* Direction
Rewrite the data below with "Click" replaced by "Tap" wherever it occurs, changing nothing else. Omit the pictures from your version.
━━ Extracted data
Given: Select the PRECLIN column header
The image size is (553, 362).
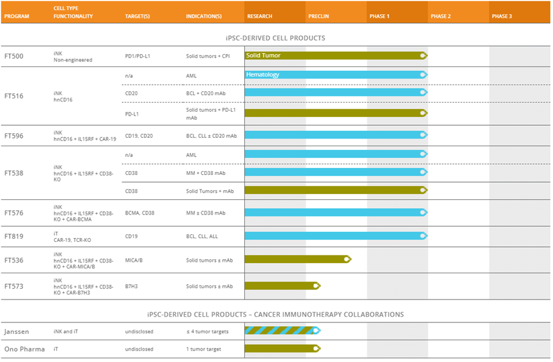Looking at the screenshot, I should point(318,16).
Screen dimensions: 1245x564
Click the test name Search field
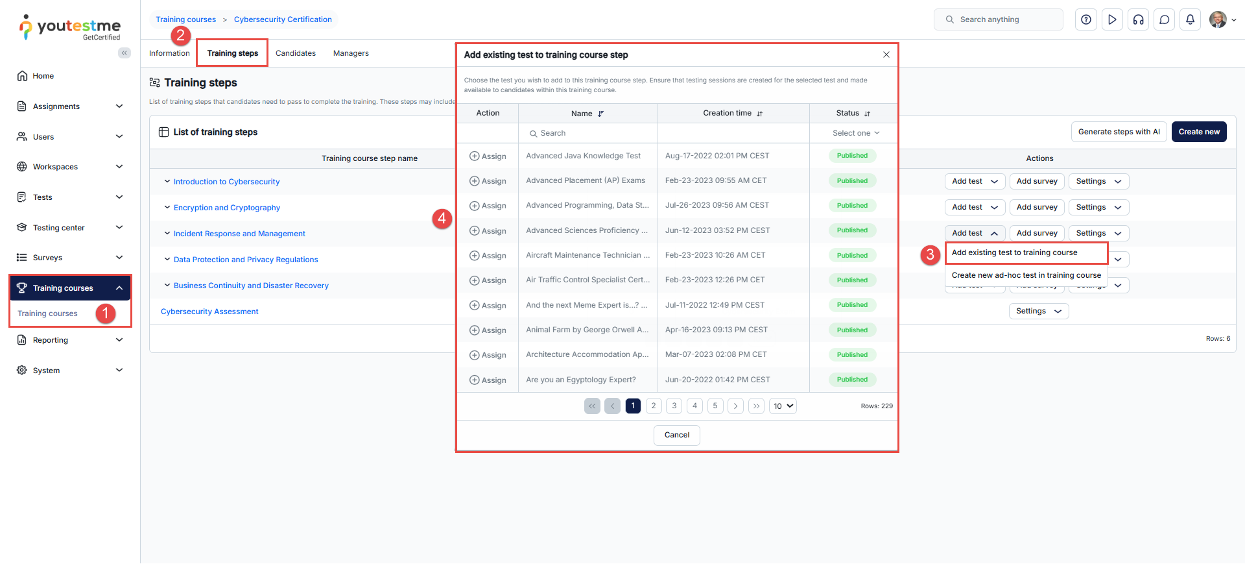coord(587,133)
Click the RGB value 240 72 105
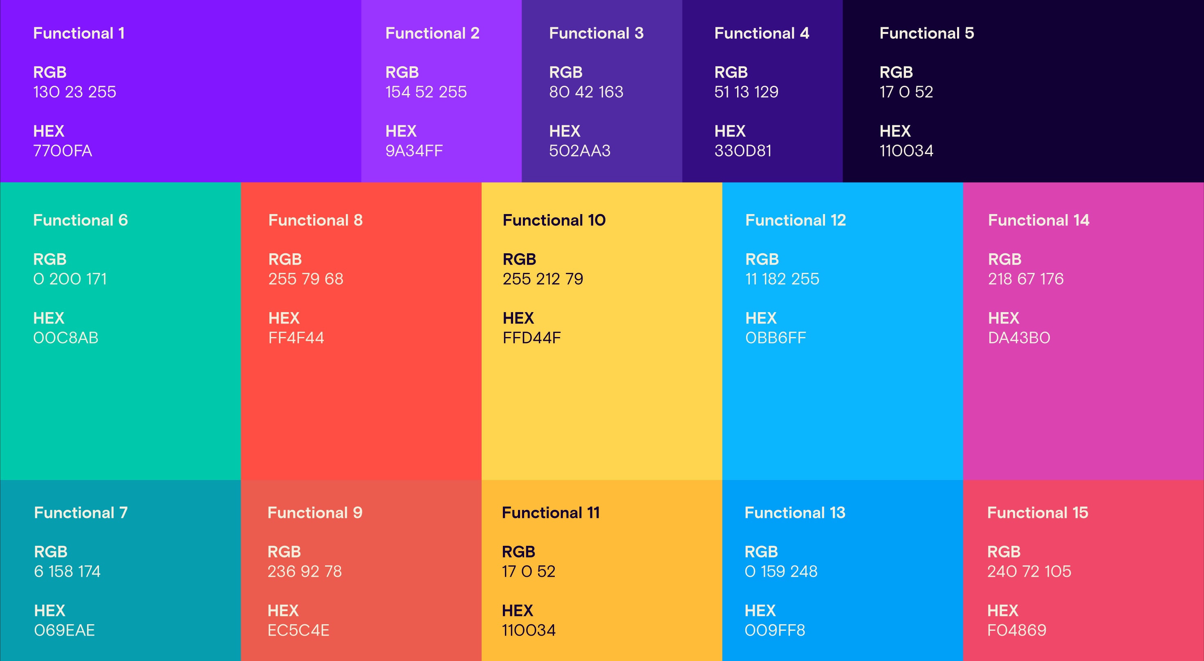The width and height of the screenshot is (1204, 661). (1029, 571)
━━━━
* Written solution
Given: Select the PRECLIN column header
The image size is (553, 362).
Looking at the screenshot, I should point(318,16).
Screen dimensions: 1245x564
Tap the test name Search field
coord(587,133)
Tap the RGB value 240 72 105
The width and height of the screenshot is (1204, 661). (1029, 571)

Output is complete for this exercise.